Dr. Orchard's presentation will occur on Wednesday, May 14th, from 1:30 PM to 3:15 PM CT at the New Orleans Theater B, rendering it a must-attend for those interested in the future of gene therapy and treatment for rare diseases.

Breakthrough Findings

Immusoft's clinical trial represents a pioneering step as it involves patients receiving their autologous B cells without the burdens of a preconditioning regimen—commonly necessary for gene-modified stem cells—and without the need for immunosuppression that is usually required for systemic virus-delivered gene therapies. The implications of such an approach are profound, given the potential for reduced side effects and the enhanced safety profile of the treatment.

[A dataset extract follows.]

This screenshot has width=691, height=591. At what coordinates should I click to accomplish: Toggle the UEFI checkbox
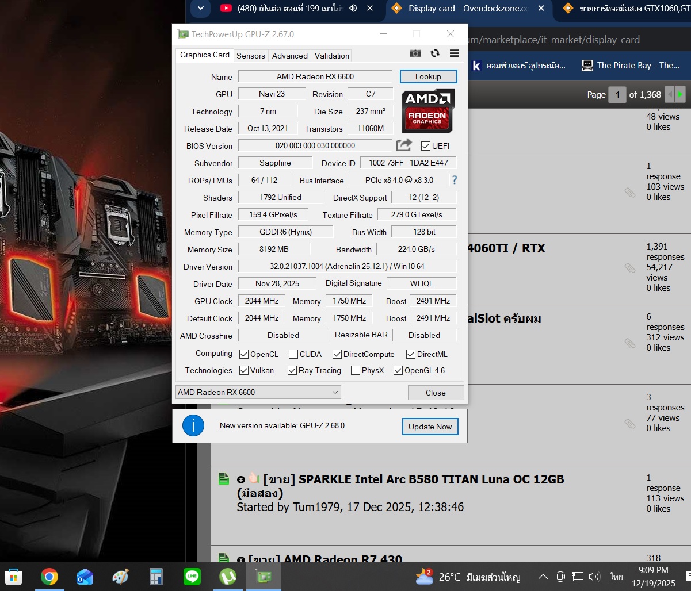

This trial highlights the promise of engineered B cells not just for MPS I but also opens avenues for addressing other diseases where therapeutic proteins can play a critical role. The natural capacity of B cells to engraft within the bone marrow and produce high levels of therapeutic proteins presents a transformative approach for various therapeutic indications.

Addressing Unmet Needs

MPS I, a rare lysosomal storage disorder, currently has limited treatment options primarily revolving around enzyme replacement therapies (ERT) or hematopoietic stem cell transplants (HSCT). The demand for new therapies that can offer better efficacy and convenience is urgent. Immusoft's focus on using reprogrammed B cells as durable biofactories could be the answer many patients have been waiting for. As the company continues to explore the possibilities of B cells, the implications for treating other rare diseases could be groundbreaking.

About Immusoft

Founded in Seattle, Washington, Immusoft is at the forefront of cell therapy innovation. Their unique platform known as Immune System Programming (ISP™) enables the modification of patients' B cells, instructing them to produce protein therapeutics. This transformative approach positions B cells as miniature drug factories with the potential for long-term therapeutic effects, keeping patients’ health needs at the forefront.

To learn more about Immusoft and its revolutionary developments in cell therapies, please visit www.immusoft.com.

Looking Ahead

The upcoming presentation at ASGCT 2025 signifies a crucial milestone not only for Immusoft but also for the entire field of gene therapy and its capacity to change lives. As the landscape of treatment options for rare diseases evolves, the promise of engineered B cells offers new hope for patients and families impacted by conditions like MPS I.